Each well of microwell immunoplates (Falcon, Franklin
Lakes, N.J.) were coated with 100 ng of purified rNP or partial NP in PBS at 4°C overnight, followed by blocking with 5% nonfat milk. Sample (100 µl) was added to each well, and bound antibody was detected with horseradish peroxidase (HRPO)-labeled anti-mouse immunoglobulin G (IgG; Zymed, San Francisco, Calif.) and
2,2'-azinobis(3-ethylbenzthiazolinesulfonic acid) (ABTS) substrate
solution (Boehringer, Mannheim, Germany).
Establishment of MAbs.
BALB/c mice were immunized three or
four times with the purified rNP. The spleen cells were obtained 3 days
after the last immunization and were fused with P3/Ag568 cells by using
polyethylene glycol (Gibco BRL).
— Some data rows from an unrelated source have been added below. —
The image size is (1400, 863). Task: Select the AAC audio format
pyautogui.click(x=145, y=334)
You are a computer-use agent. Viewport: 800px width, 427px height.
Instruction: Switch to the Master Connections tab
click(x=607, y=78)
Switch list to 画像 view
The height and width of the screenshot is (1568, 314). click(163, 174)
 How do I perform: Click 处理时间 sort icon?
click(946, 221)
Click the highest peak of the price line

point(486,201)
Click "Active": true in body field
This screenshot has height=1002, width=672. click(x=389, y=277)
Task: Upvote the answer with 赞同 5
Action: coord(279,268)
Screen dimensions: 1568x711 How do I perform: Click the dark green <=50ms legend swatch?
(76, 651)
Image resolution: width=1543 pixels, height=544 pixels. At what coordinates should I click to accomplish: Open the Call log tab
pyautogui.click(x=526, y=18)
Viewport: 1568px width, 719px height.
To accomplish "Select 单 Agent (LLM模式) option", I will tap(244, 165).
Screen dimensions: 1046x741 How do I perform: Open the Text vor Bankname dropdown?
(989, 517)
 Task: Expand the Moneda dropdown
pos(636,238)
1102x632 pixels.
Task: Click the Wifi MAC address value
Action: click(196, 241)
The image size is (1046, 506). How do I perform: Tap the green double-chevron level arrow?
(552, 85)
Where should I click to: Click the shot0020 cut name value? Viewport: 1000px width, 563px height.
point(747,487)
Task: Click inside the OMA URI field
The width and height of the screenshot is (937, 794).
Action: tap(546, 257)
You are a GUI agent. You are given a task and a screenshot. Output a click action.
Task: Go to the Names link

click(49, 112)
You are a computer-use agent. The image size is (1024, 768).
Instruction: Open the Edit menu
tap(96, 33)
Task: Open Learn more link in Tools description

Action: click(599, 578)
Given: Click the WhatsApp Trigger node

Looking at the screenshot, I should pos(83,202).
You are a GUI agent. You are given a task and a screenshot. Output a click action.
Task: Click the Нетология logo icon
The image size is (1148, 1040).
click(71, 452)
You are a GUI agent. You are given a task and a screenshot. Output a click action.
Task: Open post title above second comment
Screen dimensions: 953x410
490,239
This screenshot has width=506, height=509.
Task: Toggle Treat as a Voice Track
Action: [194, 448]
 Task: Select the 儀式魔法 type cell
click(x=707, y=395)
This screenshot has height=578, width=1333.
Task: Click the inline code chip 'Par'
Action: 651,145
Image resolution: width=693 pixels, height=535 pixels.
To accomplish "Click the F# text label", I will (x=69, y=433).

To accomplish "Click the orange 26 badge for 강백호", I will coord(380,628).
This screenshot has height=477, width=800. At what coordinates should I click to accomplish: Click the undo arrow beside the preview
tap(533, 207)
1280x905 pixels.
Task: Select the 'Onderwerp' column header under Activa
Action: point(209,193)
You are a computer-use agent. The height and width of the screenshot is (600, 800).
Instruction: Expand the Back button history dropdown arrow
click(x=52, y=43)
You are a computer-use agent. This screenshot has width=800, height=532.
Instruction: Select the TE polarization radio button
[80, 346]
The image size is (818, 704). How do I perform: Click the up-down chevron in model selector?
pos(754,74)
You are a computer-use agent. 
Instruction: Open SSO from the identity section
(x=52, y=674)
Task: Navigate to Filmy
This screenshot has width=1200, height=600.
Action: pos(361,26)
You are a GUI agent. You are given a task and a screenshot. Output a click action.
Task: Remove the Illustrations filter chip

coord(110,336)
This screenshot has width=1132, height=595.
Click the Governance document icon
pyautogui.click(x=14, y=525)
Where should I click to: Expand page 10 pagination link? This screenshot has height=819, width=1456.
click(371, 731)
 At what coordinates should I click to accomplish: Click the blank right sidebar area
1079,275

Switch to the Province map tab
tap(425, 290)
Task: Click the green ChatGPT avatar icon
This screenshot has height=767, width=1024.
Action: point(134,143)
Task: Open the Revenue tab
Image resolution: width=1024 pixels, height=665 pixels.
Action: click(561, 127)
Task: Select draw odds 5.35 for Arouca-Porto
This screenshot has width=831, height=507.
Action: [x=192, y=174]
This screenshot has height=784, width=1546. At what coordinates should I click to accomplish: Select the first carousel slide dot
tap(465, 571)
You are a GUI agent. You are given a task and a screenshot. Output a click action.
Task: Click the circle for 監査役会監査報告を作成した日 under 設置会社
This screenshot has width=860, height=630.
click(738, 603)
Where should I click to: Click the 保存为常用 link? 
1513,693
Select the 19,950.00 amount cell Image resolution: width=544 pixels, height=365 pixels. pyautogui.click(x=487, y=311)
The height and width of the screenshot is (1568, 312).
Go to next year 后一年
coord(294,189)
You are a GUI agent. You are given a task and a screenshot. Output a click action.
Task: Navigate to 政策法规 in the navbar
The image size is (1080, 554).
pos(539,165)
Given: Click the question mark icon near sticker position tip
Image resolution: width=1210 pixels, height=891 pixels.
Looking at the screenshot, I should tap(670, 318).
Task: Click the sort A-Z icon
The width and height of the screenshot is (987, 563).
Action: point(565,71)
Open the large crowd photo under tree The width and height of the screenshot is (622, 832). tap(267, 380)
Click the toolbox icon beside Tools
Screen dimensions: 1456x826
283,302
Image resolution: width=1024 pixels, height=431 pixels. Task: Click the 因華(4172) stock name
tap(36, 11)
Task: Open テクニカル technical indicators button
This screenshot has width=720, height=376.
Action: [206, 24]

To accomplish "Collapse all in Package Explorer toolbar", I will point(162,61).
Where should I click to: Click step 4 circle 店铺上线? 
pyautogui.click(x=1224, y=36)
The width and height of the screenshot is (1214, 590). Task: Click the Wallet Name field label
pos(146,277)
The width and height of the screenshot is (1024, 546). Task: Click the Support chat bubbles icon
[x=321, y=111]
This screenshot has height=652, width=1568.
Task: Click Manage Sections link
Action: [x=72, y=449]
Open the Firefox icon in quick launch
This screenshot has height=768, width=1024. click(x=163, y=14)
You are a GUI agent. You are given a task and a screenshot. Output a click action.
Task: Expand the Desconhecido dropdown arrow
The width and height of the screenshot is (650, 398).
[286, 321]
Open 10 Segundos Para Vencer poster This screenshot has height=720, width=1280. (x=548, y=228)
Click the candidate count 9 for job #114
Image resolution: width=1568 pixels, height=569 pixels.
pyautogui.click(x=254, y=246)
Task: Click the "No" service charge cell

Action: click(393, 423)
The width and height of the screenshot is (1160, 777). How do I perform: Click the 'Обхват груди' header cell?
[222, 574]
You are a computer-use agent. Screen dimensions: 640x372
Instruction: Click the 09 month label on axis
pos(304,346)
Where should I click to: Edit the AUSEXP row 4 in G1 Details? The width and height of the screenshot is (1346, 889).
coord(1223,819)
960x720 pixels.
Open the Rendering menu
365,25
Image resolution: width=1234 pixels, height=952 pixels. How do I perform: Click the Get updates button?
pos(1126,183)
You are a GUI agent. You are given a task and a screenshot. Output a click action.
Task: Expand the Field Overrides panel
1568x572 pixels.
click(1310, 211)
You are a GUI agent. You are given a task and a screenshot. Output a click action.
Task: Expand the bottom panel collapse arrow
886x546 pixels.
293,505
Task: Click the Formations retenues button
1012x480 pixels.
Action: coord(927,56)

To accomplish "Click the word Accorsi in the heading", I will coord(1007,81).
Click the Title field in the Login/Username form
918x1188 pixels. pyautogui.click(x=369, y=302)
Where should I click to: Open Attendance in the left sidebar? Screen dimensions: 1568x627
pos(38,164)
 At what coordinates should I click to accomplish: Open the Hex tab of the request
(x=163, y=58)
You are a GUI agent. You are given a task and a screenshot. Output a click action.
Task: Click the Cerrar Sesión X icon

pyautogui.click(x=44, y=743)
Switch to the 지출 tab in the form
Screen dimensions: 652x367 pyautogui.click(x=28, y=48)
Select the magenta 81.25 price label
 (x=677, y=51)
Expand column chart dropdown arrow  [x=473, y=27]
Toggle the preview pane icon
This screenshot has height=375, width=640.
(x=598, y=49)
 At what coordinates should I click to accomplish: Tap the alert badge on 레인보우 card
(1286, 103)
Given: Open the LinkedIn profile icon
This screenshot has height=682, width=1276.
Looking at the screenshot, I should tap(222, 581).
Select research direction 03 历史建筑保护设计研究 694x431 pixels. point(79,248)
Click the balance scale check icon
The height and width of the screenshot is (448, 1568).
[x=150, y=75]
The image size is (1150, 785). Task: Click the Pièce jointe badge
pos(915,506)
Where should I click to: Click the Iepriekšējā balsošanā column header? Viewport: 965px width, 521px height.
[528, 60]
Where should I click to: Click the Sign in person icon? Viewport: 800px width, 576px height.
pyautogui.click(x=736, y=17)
The culture supernatants of hybridoma
cells were screened by ELISA with purified rNP as the antigen. MAbs were purified from the culture supernatants with an MAbTrap GII antibody purification kit, as instructed by the manufacturer (Amersham Pharmacia). The isotypes of the MAbs were determined with a Mouse Monoclonal Antibody Isotyping kit (Gibco BRL).
Polyclonal antibody.
Rabbit polyclonal antibody was prepared
by subcutaneous injection of purified rNP emulsified in aluminum
adjuvant (Pierce, Rockford, Ill.). The titer of this antiserum was
>1:10,000 in an immunofluorescence assay in which rNP-expressing cells
were used as antigen (16).
Antigen-capture ELISA.
Purified MAb was coated on microwell
immunoplates (Falcon) at a concentration of 100 ng/well in 100 µl of
PBS for 2 h at room temperature (RT), followed by blocking with
5% nonfat milk in PBS for 1 h at RT. After the plates were washed
with PBS containing 0.05% Tween 20 (PBST), 100-µl samples containing
rNP or clinical specimens were added and the plates were incubated for
1 h at RT. The plates were then washed with PBST, and 100 µl of
rabbit polyclonal antibody diluted 1:1,000 in 0.5% nonfat milk was
added to each well. After 1 h of incubation at RT, the plates were
again washed with PBST and HRPO-labeled anti-rabbit IgG (Zymed) was added. The plates were incubated for 1 h at RT. After another extensive wash with PBST, 100 µl of ABTS substrate solution
(Boehringer) was added and the optical density (OD) was measured at 405 nm (OD405) after 30 min of incubation at RT.
Western blotting.
Sodium dodecyl sulfate-polyacrylamide gel
electrophoresis (SDS-PAGE) and Western blot analyses were performed
with a 10% acrylamide gel and an Immobilon nylon membrane (Millipore,
Bedford, Mass.), respectively. Ascitic fluid containing MAb was
used at a dilution of 1:1,000. The bound antibody was detected with
HRPO-labeled anti-mouse IgG (Zymed) and peroxydase substrate
(Wako Pure Chemical, Tokyo, Japan). A polyclonal antibody to GST was
purchased from Amersham Pharmacia.
| |
RESULTS |
Development of MAbs.
Twelve hybridoma clones secreting
rNP-reactive IgG antibodies were established. These antibodies were
examined in the antigen-capture ELISA after purification. As shown in
Fig. 1, two MAbs, MAbs 3-3D and 2-11G,
were reactive in this format. None of the rest of the MAbs showed any
specific reaction even at higher concentrations of rNP (up to 2,700 ng/well), as represented by MAbs 2-1G and 3-7D (Fig. 1 and data not
shown). The isotypes of MAbs 3-3D and 2-11G were identified as IgG1.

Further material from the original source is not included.